RECORDS FOR THE TASK:
## Begin
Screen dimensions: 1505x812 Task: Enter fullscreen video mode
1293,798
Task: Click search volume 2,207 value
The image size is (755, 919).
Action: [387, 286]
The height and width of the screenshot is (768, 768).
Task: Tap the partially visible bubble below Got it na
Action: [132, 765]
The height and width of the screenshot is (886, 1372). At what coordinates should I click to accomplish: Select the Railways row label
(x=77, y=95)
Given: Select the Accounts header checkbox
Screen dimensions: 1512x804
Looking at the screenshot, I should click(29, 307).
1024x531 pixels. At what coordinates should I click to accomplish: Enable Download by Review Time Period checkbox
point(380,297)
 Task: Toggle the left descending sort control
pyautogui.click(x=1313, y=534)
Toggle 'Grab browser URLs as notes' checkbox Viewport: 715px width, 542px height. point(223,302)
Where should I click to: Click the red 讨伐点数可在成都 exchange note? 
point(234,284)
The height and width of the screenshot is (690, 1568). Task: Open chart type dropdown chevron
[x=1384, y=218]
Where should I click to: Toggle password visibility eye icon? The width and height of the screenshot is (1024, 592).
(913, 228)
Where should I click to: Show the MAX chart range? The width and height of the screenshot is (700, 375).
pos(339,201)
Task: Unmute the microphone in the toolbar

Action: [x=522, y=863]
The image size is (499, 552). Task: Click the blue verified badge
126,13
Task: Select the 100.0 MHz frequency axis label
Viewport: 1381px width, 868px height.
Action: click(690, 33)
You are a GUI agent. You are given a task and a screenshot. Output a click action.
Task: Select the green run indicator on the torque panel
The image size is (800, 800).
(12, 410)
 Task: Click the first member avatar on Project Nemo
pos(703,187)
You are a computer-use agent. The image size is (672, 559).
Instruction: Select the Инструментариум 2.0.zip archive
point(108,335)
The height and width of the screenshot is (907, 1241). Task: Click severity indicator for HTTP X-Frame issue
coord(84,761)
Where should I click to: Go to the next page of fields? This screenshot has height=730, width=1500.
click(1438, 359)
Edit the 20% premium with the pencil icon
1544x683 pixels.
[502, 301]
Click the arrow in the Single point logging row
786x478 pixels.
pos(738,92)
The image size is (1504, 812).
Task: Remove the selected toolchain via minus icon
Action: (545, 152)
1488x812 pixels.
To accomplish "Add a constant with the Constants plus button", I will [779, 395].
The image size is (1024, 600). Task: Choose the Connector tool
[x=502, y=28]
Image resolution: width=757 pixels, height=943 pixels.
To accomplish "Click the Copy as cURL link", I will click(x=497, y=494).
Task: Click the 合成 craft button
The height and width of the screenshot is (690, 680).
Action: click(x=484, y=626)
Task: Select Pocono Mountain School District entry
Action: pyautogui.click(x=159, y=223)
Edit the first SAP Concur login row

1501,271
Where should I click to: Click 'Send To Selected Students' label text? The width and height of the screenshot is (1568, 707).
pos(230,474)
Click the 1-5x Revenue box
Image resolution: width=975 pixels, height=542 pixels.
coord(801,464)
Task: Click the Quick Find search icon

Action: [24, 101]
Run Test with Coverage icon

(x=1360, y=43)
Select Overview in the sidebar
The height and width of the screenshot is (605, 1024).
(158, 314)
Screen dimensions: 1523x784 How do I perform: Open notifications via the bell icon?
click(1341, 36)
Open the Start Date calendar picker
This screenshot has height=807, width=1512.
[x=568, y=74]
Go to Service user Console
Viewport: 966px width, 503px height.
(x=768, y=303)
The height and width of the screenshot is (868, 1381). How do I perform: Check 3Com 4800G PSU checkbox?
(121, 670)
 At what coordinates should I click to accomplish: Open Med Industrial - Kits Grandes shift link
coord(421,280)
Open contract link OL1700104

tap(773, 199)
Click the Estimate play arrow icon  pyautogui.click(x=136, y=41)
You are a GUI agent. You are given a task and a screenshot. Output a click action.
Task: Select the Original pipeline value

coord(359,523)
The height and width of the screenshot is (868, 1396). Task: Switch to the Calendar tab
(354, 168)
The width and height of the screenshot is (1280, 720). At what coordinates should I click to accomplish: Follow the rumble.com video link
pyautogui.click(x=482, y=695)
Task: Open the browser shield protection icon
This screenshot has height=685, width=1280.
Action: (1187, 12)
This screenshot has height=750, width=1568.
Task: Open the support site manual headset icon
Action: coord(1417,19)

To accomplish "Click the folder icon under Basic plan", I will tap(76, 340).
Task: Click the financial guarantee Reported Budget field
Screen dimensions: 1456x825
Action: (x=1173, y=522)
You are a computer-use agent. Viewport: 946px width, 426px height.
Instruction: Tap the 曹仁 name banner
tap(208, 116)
## End
STATED EXERCISE: Print all of the data above again, line for line, with no changes.

SOLUTION:
Screen dimensions: 1505x812 Task: Enter fullscreen video mode
1293,798
Task: Click search volume 2,207 value
The image size is (755, 919).
Action: [387, 286]
The height and width of the screenshot is (768, 768).
Task: Tap the partially visible bubble below Got it na
Action: [132, 765]
The height and width of the screenshot is (886, 1372). At what coordinates should I click to accomplish: Select the Railways row label
(x=77, y=95)
Given: Select the Accounts header checkbox
Screen dimensions: 1512x804
Looking at the screenshot, I should click(29, 307).
1024x531 pixels. At what coordinates should I click to accomplish: Enable Download by Review Time Period checkbox
point(380,297)
 Task: Toggle the left descending sort control
pyautogui.click(x=1313, y=534)
Toggle 'Grab browser URLs as notes' checkbox Viewport: 715px width, 542px height. point(223,302)
Where should I click to: Click the red 讨伐点数可在成都 exchange note? 
point(234,284)
The height and width of the screenshot is (690, 1568). Task: Open chart type dropdown chevron
[x=1384, y=218]
Where should I click to: Toggle password visibility eye icon? The width and height of the screenshot is (1024, 592).
(913, 228)
Where should I click to: Show the MAX chart range? The width and height of the screenshot is (700, 375).
pos(339,201)
Task: Unmute the microphone in the toolbar

Action: [x=522, y=863]
The image size is (499, 552). Task: Click the blue verified badge
126,13
Task: Select the 100.0 MHz frequency axis label
Viewport: 1381px width, 868px height.
Action: click(690, 33)
You are a GUI agent. You are given a task and a screenshot. Output a click action.
Task: Select the green run indicator on the torque panel
The image size is (800, 800).
(12, 410)
 Task: Click the first member avatar on Project Nemo
pos(703,187)
You are a computer-use agent. The image size is (672, 559).
Instruction: Select the Инструментариум 2.0.zip archive
point(108,335)
The height and width of the screenshot is (907, 1241). Task: Click severity indicator for HTTP X-Frame issue
coord(84,761)
Where should I click to: Go to the next page of fields? This screenshot has height=730, width=1500.
click(1438, 359)
Edit the 20% premium with the pencil icon
1544x683 pixels.
[502, 301]
Click the arrow in the Single point logging row
786x478 pixels.
pos(738,92)
The image size is (1504, 812).
Task: Remove the selected toolchain via minus icon
Action: (545, 152)
1488x812 pixels.
To accomplish "Add a constant with the Constants plus button", I will [779, 395].
The image size is (1024, 600). Task: Choose the Connector tool
[x=502, y=28]
Image resolution: width=757 pixels, height=943 pixels.
To accomplish "Click the Copy as cURL link", I will click(x=497, y=494).
Task: Click the 合成 craft button
The height and width of the screenshot is (690, 680).
Action: click(x=484, y=626)
Task: Select Pocono Mountain School District entry
Action: pyautogui.click(x=159, y=223)
Edit the first SAP Concur login row

1501,271
Where should I click to: Click 'Send To Selected Students' label text? The width and height of the screenshot is (1568, 707).
pos(230,474)
Click the 1-5x Revenue box
Image resolution: width=975 pixels, height=542 pixels.
coord(801,464)
Task: Click the Quick Find search icon

Action: [24, 101]
Run Test with Coverage icon

(x=1360, y=43)
Select Overview in the sidebar
The height and width of the screenshot is (605, 1024).
(158, 314)
Screen dimensions: 1523x784 How do I perform: Open notifications via the bell icon?
click(1341, 36)
Open the Start Date calendar picker
This screenshot has height=807, width=1512.
[x=568, y=74]
Go to Service user Console
Viewport: 966px width, 503px height.
(x=768, y=303)
The height and width of the screenshot is (868, 1381). How do I perform: Check 3Com 4800G PSU checkbox?
(121, 670)
 At what coordinates should I click to accomplish: Open Med Industrial - Kits Grandes shift link
coord(421,280)
Open contract link OL1700104

tap(773, 199)
Click the Estimate play arrow icon  pyautogui.click(x=136, y=41)
You are a GUI agent. You are given a task and a screenshot. Output a click action.
Task: Select the Original pipeline value

coord(359,523)
The height and width of the screenshot is (868, 1396). Task: Switch to the Calendar tab
(354, 168)
The width and height of the screenshot is (1280, 720). At what coordinates should I click to accomplish: Follow the rumble.com video link
pyautogui.click(x=482, y=695)
Task: Open the browser shield protection icon
This screenshot has height=685, width=1280.
Action: (1187, 12)
This screenshot has height=750, width=1568.
Task: Open the support site manual headset icon
Action: coord(1417,19)

To accomplish "Click the folder icon under Basic plan", I will tap(76, 340).
Task: Click the financial guarantee Reported Budget field
Screen dimensions: 1456x825
Action: (x=1173, y=522)
You are a computer-use agent. Viewport: 946px width, 426px height.
Instruction: Tap the 曹仁 name banner
tap(208, 116)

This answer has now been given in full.